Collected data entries
++++++++++

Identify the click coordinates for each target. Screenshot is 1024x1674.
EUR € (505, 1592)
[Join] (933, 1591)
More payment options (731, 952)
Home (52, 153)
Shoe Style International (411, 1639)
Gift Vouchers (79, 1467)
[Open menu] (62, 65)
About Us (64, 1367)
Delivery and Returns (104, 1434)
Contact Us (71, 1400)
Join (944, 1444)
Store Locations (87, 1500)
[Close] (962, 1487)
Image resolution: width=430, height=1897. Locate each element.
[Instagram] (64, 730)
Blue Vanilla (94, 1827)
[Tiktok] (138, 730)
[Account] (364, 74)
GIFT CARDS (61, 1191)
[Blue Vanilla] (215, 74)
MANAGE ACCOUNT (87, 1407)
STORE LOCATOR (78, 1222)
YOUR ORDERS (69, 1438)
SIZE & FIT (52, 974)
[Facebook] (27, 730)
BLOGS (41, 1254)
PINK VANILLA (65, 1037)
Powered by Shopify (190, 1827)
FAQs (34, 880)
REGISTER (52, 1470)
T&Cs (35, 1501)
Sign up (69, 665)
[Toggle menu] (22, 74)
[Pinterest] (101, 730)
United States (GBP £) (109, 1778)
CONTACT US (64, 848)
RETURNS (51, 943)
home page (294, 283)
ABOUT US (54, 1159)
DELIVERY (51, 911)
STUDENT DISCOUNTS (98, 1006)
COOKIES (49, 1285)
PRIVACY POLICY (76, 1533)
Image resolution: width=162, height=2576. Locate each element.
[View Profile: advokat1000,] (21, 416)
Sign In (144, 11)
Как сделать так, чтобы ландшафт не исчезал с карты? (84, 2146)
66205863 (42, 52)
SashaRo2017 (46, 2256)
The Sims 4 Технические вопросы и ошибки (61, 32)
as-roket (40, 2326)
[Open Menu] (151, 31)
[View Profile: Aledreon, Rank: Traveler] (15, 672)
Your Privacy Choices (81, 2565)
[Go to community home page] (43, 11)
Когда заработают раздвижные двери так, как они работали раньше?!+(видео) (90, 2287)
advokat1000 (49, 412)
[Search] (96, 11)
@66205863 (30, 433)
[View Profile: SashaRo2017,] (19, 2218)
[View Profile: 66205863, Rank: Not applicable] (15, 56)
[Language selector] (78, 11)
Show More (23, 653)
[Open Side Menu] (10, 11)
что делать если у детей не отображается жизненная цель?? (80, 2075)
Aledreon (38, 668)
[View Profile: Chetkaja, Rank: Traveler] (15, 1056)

++++++++++

__Task item__. Print exactly the lines above from the one with "STUDENT DISCOUNTS (98, 1006)" to the one with "66205863 (42, 52)", including both.

__The completed task__.
STUDENT DISCOUNTS (98, 1006)
COOKIES (49, 1285)
PRIVACY POLICY (76, 1533)
Image resolution: width=162, height=2576. Locate each element.
[View Profile: advokat1000,] (21, 416)
Sign In (144, 11)
Как сделать так, чтобы ландшафт не исчезал с карты? (84, 2146)
66205863 (42, 52)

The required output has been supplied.